How we doubled our team’s delivery performance within a year as measured by DORA metrics.

Egor Savochkin

Published in

Booking.com Engineering

10 min readJan 15, 2024

A man stands in front of a projector broadcasting an image of a graph going up. The man says: “And this is the only performance indicator that’s moving up. Unfortunately, it’s my blood pressure.” — *source*

Imagine your team secured a budget for doubling the number of software engineers. That’s great! You can finally fix all the bugs, implement new ideas, and clean up all the technical debt that’s been accumulating for years. Right? Wait, wait… Not so fast.

First, it will take time to hire new software engineers and onboard them. They’ll need to learn the product domain, deep dive into the technology stack, and also learn your company’s specific tooling. They should familiarize themselves with the processes and connect with peers. Even if onboarding goes well, it’s likely that in a year you will not double your team’s performance [see: Brook’s Law].

Let’s swap juniors with seniors then! Or let’s start bargaining with the HR department, which could bring you the wrong people. Well, this will also likely not work. Great people do matter, but as Edward Deming once said “a bad system will beat a good person every time” (see also the famous Red Bead Experiment or [Walt88 Ch4]).

Think about it. You somehow reached the state where you are struggling to keep up with all those tasks and bugs, right? What if you manage to add extra resources and in a year all you gain is technical debt accumulating at an even faster rate?

The picture shows a meeting room with a large table at which people are sitting. In front of the table hangs a large screen broadcasting a man speaking. The man says: “I need all the software engineers in the world. There’s no time to explain!” Somebody from the left side of the table says: “Well, if it’s urgent, I guess we have to agre, right? “Somebody from the right side of the table: “I was going to ask what it’s for, but he clearly said there’s not enough time.” — *source* *Me at my dream next year’s budgeting meeting.*

Okay. Let’s improve the system. But what exactly do we need to work on? Let’s follow a proven approach to continuous improvement. First, select outcome-oriented metrics that matter for your company [Seid19, Hubb14]. Then, focus on improving them by tackling the most constraining factors one by one [Gold04].

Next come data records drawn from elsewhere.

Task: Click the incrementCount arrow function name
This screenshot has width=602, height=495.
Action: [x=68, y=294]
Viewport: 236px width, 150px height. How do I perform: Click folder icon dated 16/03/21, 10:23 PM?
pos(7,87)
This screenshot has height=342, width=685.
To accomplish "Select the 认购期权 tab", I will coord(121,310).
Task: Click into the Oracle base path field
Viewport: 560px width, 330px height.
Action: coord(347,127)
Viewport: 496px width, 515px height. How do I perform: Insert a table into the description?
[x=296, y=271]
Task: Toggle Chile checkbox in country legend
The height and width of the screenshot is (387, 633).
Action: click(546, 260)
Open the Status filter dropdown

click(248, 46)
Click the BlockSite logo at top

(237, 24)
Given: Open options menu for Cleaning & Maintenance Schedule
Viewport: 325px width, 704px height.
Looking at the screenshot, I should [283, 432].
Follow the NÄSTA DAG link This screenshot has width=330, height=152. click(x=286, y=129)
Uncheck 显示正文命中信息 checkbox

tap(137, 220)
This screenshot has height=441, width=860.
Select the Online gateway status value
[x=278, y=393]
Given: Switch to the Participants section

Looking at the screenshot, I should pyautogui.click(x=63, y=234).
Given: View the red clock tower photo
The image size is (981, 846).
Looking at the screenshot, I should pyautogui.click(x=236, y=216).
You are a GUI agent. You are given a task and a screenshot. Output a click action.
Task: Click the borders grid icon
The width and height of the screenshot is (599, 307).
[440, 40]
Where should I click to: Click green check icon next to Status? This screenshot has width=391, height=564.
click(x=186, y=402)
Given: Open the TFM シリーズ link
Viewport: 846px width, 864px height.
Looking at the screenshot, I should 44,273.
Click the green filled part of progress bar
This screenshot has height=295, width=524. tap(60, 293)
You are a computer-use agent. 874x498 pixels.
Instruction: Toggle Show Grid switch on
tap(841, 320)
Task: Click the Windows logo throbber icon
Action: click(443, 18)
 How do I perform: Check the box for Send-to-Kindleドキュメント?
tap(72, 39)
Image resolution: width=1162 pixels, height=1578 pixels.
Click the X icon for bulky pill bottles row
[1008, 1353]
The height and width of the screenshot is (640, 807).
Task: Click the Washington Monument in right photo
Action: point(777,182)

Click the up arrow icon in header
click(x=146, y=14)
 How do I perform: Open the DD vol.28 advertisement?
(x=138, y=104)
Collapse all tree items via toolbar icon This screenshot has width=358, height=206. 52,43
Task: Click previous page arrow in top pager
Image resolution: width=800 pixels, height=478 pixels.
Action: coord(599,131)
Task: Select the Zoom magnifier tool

In this article, we share how our team managed to improve its software delivery performance twofold in a year without adding extra resources. We used DORA metrics because they predict organizational performance and well-being improvement [Fors18].

DORA metrics
DevOps Research and Assessment (DORA) is a running research program. It seeks to understand the capabilities that drive software delivery and operational performance. DORA suggested using four key metrics, which predict organizational performance:
Deployment frequency (DF): How often does your organization deploy code to production?
Lead time for changes (LTFC): How long does it take to go from code committed to code running in production?
Change failure rate (CFR): What percentage of changes to production result in degraded service and need remediation?
Time to restore (TTR): How long does it generally take to restore service when a service incident or a defect that impacts users occurs?

Context

The team in our Fintech business unit was formed in mid-2022 and took ownership of several processes under the finance domain.

*Picture 1. State of the services at the beginning of 2023*

All the functionality was implemented as part of the monolithic application over five years ago (see Picture 1). Since then, the majority of the backend logic has been extracted to a microservice.

The team started tracking the DF and LTFC metrics and set a baseline at the beginning of the year. In the following months, the team performed a series of improvements. These changes resulted in a twofold improvement in the metrics by the end of the year.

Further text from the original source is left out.